Provided entries: Begin

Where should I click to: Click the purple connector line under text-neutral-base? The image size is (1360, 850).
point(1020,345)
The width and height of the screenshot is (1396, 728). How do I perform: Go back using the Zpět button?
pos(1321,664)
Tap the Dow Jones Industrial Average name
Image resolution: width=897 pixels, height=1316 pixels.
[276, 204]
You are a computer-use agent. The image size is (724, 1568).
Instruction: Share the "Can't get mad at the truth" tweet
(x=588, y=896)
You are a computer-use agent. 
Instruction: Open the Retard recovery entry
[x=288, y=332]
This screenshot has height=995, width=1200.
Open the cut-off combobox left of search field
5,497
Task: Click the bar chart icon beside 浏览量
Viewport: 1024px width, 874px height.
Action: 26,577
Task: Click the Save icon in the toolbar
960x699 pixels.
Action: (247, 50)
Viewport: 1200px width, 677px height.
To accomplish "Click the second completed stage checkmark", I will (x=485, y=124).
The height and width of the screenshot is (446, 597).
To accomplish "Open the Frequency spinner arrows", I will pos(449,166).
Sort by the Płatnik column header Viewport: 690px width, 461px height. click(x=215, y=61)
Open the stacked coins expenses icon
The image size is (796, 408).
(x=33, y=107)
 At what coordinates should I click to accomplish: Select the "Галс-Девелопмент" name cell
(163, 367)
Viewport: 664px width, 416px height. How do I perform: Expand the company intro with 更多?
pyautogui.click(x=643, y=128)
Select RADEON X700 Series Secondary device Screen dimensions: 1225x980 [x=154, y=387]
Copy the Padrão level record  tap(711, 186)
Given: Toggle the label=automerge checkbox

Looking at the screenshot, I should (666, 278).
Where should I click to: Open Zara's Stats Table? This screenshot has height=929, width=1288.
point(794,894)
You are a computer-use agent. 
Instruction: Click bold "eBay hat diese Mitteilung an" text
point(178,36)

Provided entries: End

> Required work
From the records above, return each line that includes "will".

> Exercise output
To accomplish "Click the second completed stage checkmark", I will (x=485, y=124).
To accomplish "Open the Frequency spinner arrows", I will pos(449,166).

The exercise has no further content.